I was twelve, standing at the edge of Lake Tahoe, watching him skip stones across the water.

“You’re doing it wrong,” he’d said, and his voice hadn’t been cruel yet. “Here. Like this.”

His hand had guided mine, warm and patient.

I’d thought he was the most beautiful boy I’d ever seen.

That was the summer before middle school. Before his father started using him as a punching bag. Before something fundamental broke in Caleb and reformed sharp enough to cut anyone who got too close.

Stop. Stop romanticizing his trauma, you idiot.

I push the memory down where it belongs and a sudden thought strikes me.

Shit, my tampons.

I left them on the bathroom counter this morning. The pink box sits there in plain view, announcing my biology to the one person I’d rather die than share anything with.

I wait. Listen. Can’t hear any water running yet. If I’m fast enough…

But when I push through my bathroom door, he’s right there and my palm lands flat against bare skin, hot and solid.

His strong hand catches my waist to steady me, fingers pressing into the curve above my hip with a grip that feels almost possessive. Steam rises from the shower behind him, filling the small space with humid heat.

Neither of us moves.

His fingers flex against my waist, pulling me closer before he catches himself.
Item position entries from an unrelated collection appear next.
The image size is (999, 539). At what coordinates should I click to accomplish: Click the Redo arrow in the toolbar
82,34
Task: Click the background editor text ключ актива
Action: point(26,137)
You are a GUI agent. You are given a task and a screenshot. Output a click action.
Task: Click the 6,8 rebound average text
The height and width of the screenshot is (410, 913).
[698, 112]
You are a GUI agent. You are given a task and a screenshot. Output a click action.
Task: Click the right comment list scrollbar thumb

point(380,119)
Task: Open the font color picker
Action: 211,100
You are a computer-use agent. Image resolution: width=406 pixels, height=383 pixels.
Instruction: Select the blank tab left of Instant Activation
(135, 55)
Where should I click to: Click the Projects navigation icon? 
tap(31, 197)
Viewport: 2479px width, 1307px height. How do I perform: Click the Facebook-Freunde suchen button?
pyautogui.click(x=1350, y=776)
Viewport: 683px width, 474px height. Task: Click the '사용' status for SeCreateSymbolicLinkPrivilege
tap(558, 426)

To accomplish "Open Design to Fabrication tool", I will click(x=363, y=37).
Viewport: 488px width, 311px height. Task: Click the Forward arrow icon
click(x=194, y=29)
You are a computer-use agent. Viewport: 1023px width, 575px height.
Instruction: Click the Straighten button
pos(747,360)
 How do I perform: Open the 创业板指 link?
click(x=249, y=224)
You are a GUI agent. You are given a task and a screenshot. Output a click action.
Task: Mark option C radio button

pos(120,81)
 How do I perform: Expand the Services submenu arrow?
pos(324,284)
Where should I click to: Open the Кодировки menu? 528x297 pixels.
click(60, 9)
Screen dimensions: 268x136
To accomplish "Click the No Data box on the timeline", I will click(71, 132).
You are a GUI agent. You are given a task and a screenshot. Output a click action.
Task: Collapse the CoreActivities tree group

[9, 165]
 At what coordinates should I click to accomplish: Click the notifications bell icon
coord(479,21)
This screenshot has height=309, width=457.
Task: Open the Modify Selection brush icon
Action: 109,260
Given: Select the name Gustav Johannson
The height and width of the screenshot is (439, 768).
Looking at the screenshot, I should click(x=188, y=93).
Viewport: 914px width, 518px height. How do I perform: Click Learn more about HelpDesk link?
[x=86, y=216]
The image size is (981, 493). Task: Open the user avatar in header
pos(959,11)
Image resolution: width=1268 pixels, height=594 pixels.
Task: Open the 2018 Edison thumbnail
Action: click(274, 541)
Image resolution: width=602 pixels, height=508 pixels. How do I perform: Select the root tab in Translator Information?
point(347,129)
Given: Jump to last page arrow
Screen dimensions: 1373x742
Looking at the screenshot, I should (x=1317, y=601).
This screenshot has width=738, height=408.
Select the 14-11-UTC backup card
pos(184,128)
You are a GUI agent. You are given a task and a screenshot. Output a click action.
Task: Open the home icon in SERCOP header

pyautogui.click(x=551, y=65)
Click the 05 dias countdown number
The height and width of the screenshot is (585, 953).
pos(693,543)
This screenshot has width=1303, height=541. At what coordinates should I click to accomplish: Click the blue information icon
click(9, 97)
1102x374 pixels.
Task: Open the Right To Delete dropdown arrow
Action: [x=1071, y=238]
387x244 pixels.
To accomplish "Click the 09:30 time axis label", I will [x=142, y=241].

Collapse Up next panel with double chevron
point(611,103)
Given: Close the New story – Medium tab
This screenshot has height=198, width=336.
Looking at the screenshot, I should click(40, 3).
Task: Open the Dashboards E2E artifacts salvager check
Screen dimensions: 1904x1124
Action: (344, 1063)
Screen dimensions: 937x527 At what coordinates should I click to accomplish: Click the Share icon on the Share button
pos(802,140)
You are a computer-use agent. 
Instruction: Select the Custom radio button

The heat in his eyes hardens into familiar cruelty so fast it gives me whiplash.

“Wanted a preview of your new stepbrother, pervert?” His voice drips with mockery, but there’s a roughness underneath that wasn’t there before. “That’s fucked up even for you.”

“I just left something on the counter. Not everything is about you and your abs, asshole.”

His eyes sweep over me and I forget how to take a breath. “Keep telling yourself that.”

“Move.” I try to step around him, but he shifts to block my path.

His arm braces against the doorframe, caging me between the sink and his body. “I’m not done talking.”

“Well, I’m done listening.”

When I duck under his arm, his hand shoots out and catches my elbow, pulling me back to face him. The grip isn’t painful, but it’s firm enough that I can’t pull free without a struggle.

“Let go of me, Caleb.”

“Or what?” He steps closer, using every inch of his height to loom over me. “Going to scream? Run to Daddy?”

I ignore him, trying to reach past him for the pink box, but my hand is shaking.

The exhaustion of the move. The grief of leaving our old house. The weight of standing in a bathroom that doesn’t smell like my mother’s lavender soap—it all crashes into me at once.

My vision blurs.

Don’t cry. Not here. Not in front of him.

He gets so angry, and when he’s angry he gets so close. Like…

“You heard me.” My heart slams against my ribs, but I don’t back down. “You’re just like him, like Simon. A bully who only feels big when he’s making someone else feel small.”